[WHAT YOU ARE ASKED TO DO]
Print out every line of the listing below without alteration.
── DATASET RECORDS
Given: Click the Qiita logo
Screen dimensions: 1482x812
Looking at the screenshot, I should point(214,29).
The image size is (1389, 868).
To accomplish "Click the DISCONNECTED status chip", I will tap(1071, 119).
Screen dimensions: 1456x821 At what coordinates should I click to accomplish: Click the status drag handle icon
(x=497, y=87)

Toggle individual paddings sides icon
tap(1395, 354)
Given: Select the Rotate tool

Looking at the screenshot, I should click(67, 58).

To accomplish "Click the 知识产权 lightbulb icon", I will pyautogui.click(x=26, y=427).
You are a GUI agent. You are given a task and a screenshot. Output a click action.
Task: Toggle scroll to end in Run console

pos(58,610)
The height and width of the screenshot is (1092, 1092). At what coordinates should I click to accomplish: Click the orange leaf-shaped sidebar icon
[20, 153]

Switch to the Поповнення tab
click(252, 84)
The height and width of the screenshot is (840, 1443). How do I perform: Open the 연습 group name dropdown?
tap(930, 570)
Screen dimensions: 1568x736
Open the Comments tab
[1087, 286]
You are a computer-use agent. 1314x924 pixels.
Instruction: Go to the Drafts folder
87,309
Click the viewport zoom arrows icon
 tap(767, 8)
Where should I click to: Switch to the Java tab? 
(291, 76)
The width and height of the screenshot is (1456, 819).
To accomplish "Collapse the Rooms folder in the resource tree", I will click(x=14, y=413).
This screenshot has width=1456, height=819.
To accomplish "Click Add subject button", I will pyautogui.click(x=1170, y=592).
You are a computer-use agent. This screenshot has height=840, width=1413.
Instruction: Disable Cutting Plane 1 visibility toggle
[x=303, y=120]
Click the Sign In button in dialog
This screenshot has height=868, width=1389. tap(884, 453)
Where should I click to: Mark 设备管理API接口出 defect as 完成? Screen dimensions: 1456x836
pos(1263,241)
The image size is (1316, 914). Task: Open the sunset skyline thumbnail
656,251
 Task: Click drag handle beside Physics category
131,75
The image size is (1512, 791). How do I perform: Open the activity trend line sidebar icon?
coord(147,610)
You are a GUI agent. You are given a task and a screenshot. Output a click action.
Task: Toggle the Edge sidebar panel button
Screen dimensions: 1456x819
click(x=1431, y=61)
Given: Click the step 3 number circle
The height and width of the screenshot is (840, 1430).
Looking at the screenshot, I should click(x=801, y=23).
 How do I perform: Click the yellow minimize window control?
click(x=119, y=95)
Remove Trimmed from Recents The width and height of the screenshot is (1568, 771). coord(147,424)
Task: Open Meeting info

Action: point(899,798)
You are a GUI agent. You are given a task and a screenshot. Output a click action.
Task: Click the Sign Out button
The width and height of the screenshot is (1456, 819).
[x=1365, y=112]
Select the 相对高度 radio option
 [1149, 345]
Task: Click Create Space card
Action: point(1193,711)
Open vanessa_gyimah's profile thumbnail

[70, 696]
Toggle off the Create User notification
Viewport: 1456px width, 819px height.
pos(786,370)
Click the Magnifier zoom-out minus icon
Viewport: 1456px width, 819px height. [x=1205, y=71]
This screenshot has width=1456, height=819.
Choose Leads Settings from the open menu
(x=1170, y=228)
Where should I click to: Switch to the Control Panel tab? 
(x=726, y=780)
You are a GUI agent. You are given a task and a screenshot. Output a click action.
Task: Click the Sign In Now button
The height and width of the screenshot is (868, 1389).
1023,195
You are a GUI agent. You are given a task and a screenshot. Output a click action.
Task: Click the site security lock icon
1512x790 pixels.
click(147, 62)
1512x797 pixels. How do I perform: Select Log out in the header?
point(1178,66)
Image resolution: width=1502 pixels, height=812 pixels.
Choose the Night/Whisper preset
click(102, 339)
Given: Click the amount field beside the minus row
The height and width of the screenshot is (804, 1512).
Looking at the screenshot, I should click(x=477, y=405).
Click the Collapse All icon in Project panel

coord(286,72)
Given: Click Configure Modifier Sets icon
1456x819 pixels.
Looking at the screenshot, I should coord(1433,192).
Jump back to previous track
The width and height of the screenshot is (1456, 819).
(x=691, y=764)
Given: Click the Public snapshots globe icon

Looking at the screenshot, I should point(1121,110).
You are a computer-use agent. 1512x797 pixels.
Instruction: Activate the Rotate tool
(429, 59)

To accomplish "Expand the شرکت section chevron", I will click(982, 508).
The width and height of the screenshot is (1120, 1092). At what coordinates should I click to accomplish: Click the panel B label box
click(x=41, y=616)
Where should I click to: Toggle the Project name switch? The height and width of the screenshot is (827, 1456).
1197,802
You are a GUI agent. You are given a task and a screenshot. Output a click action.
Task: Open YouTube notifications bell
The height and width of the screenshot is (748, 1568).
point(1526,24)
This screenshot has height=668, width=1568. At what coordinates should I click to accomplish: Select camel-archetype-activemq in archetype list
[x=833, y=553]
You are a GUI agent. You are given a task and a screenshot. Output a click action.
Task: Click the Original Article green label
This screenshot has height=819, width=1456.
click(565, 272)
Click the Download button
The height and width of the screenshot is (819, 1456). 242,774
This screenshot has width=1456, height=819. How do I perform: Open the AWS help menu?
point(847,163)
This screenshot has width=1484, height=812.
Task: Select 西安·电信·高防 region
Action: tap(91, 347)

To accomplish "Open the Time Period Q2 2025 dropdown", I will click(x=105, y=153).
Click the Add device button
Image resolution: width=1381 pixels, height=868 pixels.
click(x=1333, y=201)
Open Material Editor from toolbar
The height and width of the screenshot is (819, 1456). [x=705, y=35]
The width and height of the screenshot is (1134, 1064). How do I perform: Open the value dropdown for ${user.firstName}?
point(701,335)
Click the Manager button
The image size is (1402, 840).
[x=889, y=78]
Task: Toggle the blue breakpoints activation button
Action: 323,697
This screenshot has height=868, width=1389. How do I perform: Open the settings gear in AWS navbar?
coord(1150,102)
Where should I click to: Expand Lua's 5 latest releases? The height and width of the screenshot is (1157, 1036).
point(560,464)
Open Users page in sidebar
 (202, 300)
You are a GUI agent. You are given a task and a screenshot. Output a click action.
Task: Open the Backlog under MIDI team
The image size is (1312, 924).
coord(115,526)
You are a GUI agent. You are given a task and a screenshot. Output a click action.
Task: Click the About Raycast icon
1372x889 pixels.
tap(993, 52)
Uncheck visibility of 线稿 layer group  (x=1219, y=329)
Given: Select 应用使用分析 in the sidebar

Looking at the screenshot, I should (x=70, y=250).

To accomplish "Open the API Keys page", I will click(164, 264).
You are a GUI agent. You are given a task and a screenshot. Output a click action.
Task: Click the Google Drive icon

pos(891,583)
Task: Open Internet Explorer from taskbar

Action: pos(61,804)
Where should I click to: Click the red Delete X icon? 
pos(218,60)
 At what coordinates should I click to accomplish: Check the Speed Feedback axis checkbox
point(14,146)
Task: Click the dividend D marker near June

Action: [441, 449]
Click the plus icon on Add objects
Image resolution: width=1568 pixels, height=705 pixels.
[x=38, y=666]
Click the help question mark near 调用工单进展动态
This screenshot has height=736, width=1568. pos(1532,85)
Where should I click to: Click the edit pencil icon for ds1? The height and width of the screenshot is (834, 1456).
────
[ANSWER BELOW]
Given: Click the Qiita logo
Screen dimensions: 1482x812
Looking at the screenshot, I should point(214,29).
The image size is (1389, 868).
To accomplish "Click the DISCONNECTED status chip", I will tap(1071, 119).
Screen dimensions: 1456x821 At what coordinates should I click to accomplish: Click the status drag handle icon
(x=497, y=87)

Toggle individual paddings sides icon
tap(1395, 354)
Given: Select the Rotate tool

Looking at the screenshot, I should click(67, 58).

To accomplish "Click the 知识产权 lightbulb icon", I will pyautogui.click(x=26, y=427).
You are a GUI agent. You are given a task and a screenshot. Output a click action.
Task: Toggle scroll to end in Run console

pos(58,610)
The height and width of the screenshot is (1092, 1092). At what coordinates should I click to accomplish: Click the orange leaf-shaped sidebar icon
[20, 153]

Switch to the Поповнення tab
click(252, 84)
The height and width of the screenshot is (840, 1443). How do I perform: Open the 연습 group name dropdown?
tap(930, 570)
Screen dimensions: 1568x736
Open the Comments tab
[1087, 286]
You are a computer-use agent. 1314x924 pixels.
Instruction: Go to the Drafts folder
87,309
Click the viewport zoom arrows icon
 tap(767, 8)
Where should I click to: Switch to the Java tab? 
(291, 76)
The width and height of the screenshot is (1456, 819).
To accomplish "Collapse the Rooms folder in the resource tree", I will click(x=14, y=413).
This screenshot has width=1456, height=819.
To accomplish "Click Add subject button", I will pyautogui.click(x=1170, y=592).
You are a computer-use agent. This screenshot has height=840, width=1413.
Instruction: Disable Cutting Plane 1 visibility toggle
[x=303, y=120]
Click the Sign In button in dialog
This screenshot has height=868, width=1389. tap(884, 453)
Where should I click to: Mark 设备管理API接口出 defect as 完成? Screen dimensions: 1456x836
pos(1263,241)
The image size is (1316, 914). Task: Open the sunset skyline thumbnail
656,251
 Task: Click drag handle beside Physics category
131,75
The image size is (1512, 791). How do I perform: Open the activity trend line sidebar icon?
coord(147,610)
You are a GUI agent. You are given a task and a screenshot. Output a click action.
Task: Toggle the Edge sidebar panel button
Screen dimensions: 1456x819
click(x=1431, y=61)
Given: Click the step 3 number circle
The height and width of the screenshot is (840, 1430).
Looking at the screenshot, I should click(x=801, y=23).
 How do I perform: Click the yellow minimize window control?
click(x=119, y=95)
Remove Trimmed from Recents The width and height of the screenshot is (1568, 771). coord(147,424)
Task: Open Meeting info

Action: point(899,798)
You are a GUI agent. You are given a task and a screenshot. Output a click action.
Task: Click the Sign Out button
The width and height of the screenshot is (1456, 819).
[x=1365, y=112]
Select the 相对高度 radio option
 [1149, 345]
Task: Click Create Space card
Action: point(1193,711)
Open vanessa_gyimah's profile thumbnail

[70, 696]
Toggle off the Create User notification
Viewport: 1456px width, 819px height.
pos(786,370)
Click the Magnifier zoom-out minus icon
Viewport: 1456px width, 819px height. [x=1205, y=71]
This screenshot has width=1456, height=819.
Choose Leads Settings from the open menu
(x=1170, y=228)
Where should I click to: Switch to the Control Panel tab? 
(x=726, y=780)
You are a GUI agent. You are given a task and a screenshot. Output a click action.
Task: Click the Sign In Now button
The height and width of the screenshot is (868, 1389).
1023,195
You are a GUI agent. You are given a task and a screenshot. Output a click action.
Task: Click the site security lock icon
1512x790 pixels.
click(147, 62)
1512x797 pixels. How do I perform: Select Log out in the header?
point(1178,66)
Image resolution: width=1502 pixels, height=812 pixels.
Choose the Night/Whisper preset
click(102, 339)
Given: Click the amount field beside the minus row
The height and width of the screenshot is (804, 1512).
Looking at the screenshot, I should click(x=477, y=405).
Click the Collapse All icon in Project panel

coord(286,72)
Given: Click Configure Modifier Sets icon
1456x819 pixels.
Looking at the screenshot, I should coord(1433,192).
Jump back to previous track
The width and height of the screenshot is (1456, 819).
(x=691, y=764)
Given: Click the Public snapshots globe icon

Looking at the screenshot, I should point(1121,110).
You are a computer-use agent. 1512x797 pixels.
Instruction: Activate the Rotate tool
(429, 59)

To accomplish "Expand the شرکت section chevron", I will click(982, 508).
The width and height of the screenshot is (1120, 1092). At what coordinates should I click to accomplish: Click the panel B label box
click(x=41, y=616)
Where should I click to: Toggle the Project name switch? The height and width of the screenshot is (827, 1456).
1197,802
You are a GUI agent. You are given a task and a screenshot. Output a click action.
Task: Open YouTube notifications bell
The height and width of the screenshot is (748, 1568).
point(1526,24)
This screenshot has height=668, width=1568. At what coordinates should I click to accomplish: Select camel-archetype-activemq in archetype list
[x=833, y=553]
You are a GUI agent. You are given a task and a screenshot. Output a click action.
Task: Click the Original Article green label
This screenshot has height=819, width=1456.
click(565, 272)
Click the Download button
The height and width of the screenshot is (819, 1456). 242,774
This screenshot has width=1456, height=819. How do I perform: Open the AWS help menu?
point(847,163)
This screenshot has width=1484, height=812.
Task: Select 西安·电信·高防 region
Action: tap(91, 347)

To accomplish "Open the Time Period Q2 2025 dropdown", I will click(x=105, y=153).
Click the Add device button
Image resolution: width=1381 pixels, height=868 pixels.
click(x=1333, y=201)
Open Material Editor from toolbar
The height and width of the screenshot is (819, 1456). [x=705, y=35]
The width and height of the screenshot is (1134, 1064). How do I perform: Open the value dropdown for ${user.firstName}?
point(701,335)
Click the Manager button
The image size is (1402, 840).
[x=889, y=78]
Task: Toggle the blue breakpoints activation button
Action: 323,697
This screenshot has height=868, width=1389. How do I perform: Open the settings gear in AWS navbar?
coord(1150,102)
Where should I click to: Expand Lua's 5 latest releases? The height and width of the screenshot is (1157, 1036).
point(560,464)
Open Users page in sidebar
 (202, 300)
You are a GUI agent. You are given a task and a screenshot. Output a click action.
Task: Open the Backlog under MIDI team
The image size is (1312, 924).
coord(115,526)
You are a GUI agent. You are given a task and a screenshot. Output a click action.
Task: Click the About Raycast icon
1372x889 pixels.
tap(993, 52)
Uncheck visibility of 线稿 layer group  (x=1219, y=329)
Given: Select 应用使用分析 in the sidebar

Looking at the screenshot, I should (x=70, y=250).

To accomplish "Open the API Keys page", I will click(164, 264).
You are a GUI agent. You are given a task and a screenshot. Output a click action.
Task: Click the Google Drive icon

pos(891,583)
Task: Open Internet Explorer from taskbar

Action: pos(61,804)
Where should I click to: Click the red Delete X icon? 
pos(218,60)
 At what coordinates should I click to accomplish: Check the Speed Feedback axis checkbox
point(14,146)
Task: Click the dividend D marker near June

Action: [441, 449]
Click the plus icon on Add objects
Image resolution: width=1568 pixels, height=705 pixels.
[x=38, y=666]
Click the help question mark near 调用工单进展动态
This screenshot has height=736, width=1568. pos(1532,85)
Where should I click to: Click the edit pencil icon for ds1? The height and width of the screenshot is (834, 1456).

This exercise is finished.